*PROBLEMS*.
A) Rewrite the part of the welfare reform passage that opens with the words containing "Playing by the" and closes with "had become poorer.", changing "leavers" to "former recipients".
B) Write what comes next in the welfare reform passage, picking up after its final sentence.

═══ EXCERPTED PASSAGE ═══

While caseloads fell by roughly 50 percent between 1995 and 2000, the number of children in poverty fell 22 percent. As noted in a study released by the Center for Law and Social Policy in January 2002, “In 1994, 62 percent of poor children were receiving assistance through Aid to Families With Dependent Children; by 1999 only 40 percent of poor children were receiving TANF assistance.” There were not fewer poor children, only fewer of them receiving assistance. There is no essential connection between a family leaving TANF and a family leaving poverty. Many of those least employable mothers mentioned by Rector remain just that, least employable, but now without assistance.

What is the relationship between the drop in caseloads and the goal set out by Mr. Horn? At the moment that is an unanswerable question. It is simply not clear how TANF has affected children. There are, however, studies of pre-TANF programs in states whose welfare reform experiments were later incorporated into the federal model. Two findings are of particular interest in relation to Mr. Horn’s question.

First, TANF’s positive effects depend on improved income, not just increased employment. Without increased income, the academic achievement and behavior of young and adolescent children were negatively affected. TANF programs that led to increased earnings but not increased incomes—because benefit losses offset earnings gains—showed no clear positive effect on children. In other words, increased employment alone is not sufficient to foster healthy development of children. Increased income is the key. Second, red flags were raised by these studies regarding the impact of TANF-type policies on rates of child maltreatment, particularly neglect.

Between 1995 and 1999, the estimated number of children in foster care grew from 483,000 to 568,000, an increase of 85,000. Regarding Mr. Rector’s comment about the most disadvantaged leavers, it is important to note that as more single mothers went to work, there was an increase in child neglect, a pattern concentrated among the most disadvantaged—those with the fewest resources to overcome the combined effect of low-wage work and welfare loss. Studies to date show a trend indicating that TANF grant reductions increased entries into the child welfare system, a phenomenon strongest among families who had been sanctioned. Trends also showed an increased delay in family reunification, because mothers were overwhelmed by the stress of poverty coupled with welfare requirements. Employed mothers who experienced TANF grant reductions were reunified with their children nine times more slowly than other mothers. In short, the loss of benefits combined with low-wage employment appears to increase neglect.

Playing by the Rules and Still Losing Ground

One would not be completely out in left field if one wondered whether the real agenda of the 1996 reform was to create and sustain a pool of low-wage labor. How else can we call the reform a success when 60 percent of employed leavers are living at or below the poverty level—the majority in jobs that do not carry health insurance? In 1999, 59 percent of single mothers in families with incomes below 200 percent of the poverty level were working. And studies that track leavers over longer periods show no significant earnings growth after leaving welfare. In 1999, amid a booming economy, the poorest 700,000 single mothers living only with their children had lower earned income than similar women in 1985, even though their earnings increased. In other words, the lowest-income single mothers had become poorer.

═══ MATERIAL ═══

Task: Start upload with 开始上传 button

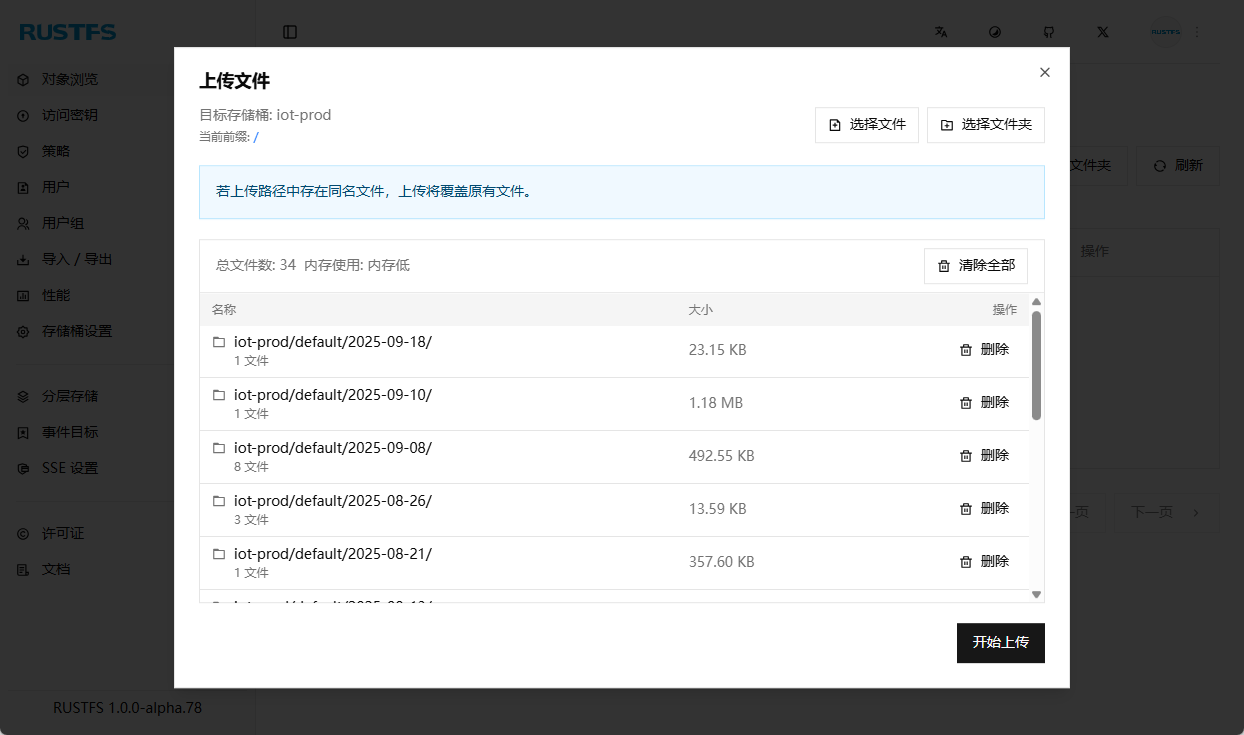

═══

*EXPECTED RESPONSES*.
A)
Playing by the Rules and Still Losing Ground

One would not be completely out in left field if one wondered whether the real agenda of the 1996 reform was to create and sustain a pool of low-wage labor. How else can we call the reform a success when 60 percent of employed former recipients are living at or below the poverty level—the majority in jobs that do not carry health insurance? In 1999, 59 percent of single mothers in families with incomes below 200 percent of the poverty level were working. And studies that track former recipients over longer periods show no significant earnings growth after leaving welfare. In 1999, amid a booming economy, the poorest 700,000 single mothers living only with their children had lower earned income than similar women in 1985, even though their earnings increased. In other words, the lowest-income single mothers had become poorer.

B)
A review of current conservative literature on welfare and its reform shows literally no mention of the term “salary” or its equivalents: “wage,” “fair wage,” “living wage” or “sustainable wage.” It is the missing link in welfare reform, just as poverty reduction was the missing goal. While President Bush’s reauthorization proposal, “Working Toward Independence,” would increase the number of required work hours per week for TANF recipients, it is silent on the issue of a living wage. But to clarify the administration’s concern about wages, Tommy G. Thompson, secretary of health and human services, stated on March 6, 2002: “This administration recognizes that the only way to escape poverty is through work, and that is why we have made work and jobs that will pay at least the minimum wage the centerpiece of the reauthorization proposal....”

“At least the minimum wage,” as we have seen, does not raise a family out of poverty, no matter how hard a mother works.

That same day, The Los Angeles Times reported that President Bush was “moving to allow states to place welfare recipients in jobs that pay less than minimum wage,” as a form of “supervised work experience.” Replacing the term “employment” with that of “supervised work experience” removes the recipient from any minimum-wage requirement and labor protections. And this is the plan for those with the greatest barriers to employment, such as mental, physical or emotional handicaps, care for a disabled or sick family member, child care, lack of transportation and other drawbacks to independence. Yet the Bush proposal does not give states adequate flexibility in terms of counting education and training as work activity, thus lessening the already inadequate attention to these factors needed to obtain a job that pays a living wage.

One escapes poverty by hard work that pays a livable wage. The number of families that have left welfare since 1996 is 2.3 million. But most have yet to leave poverty. Is it not time to turn our attention to making work pay, so that poverty drops as well as the caseloads? When you think about it, the only fair question is, how has the 1996 reform done at reducing poverty?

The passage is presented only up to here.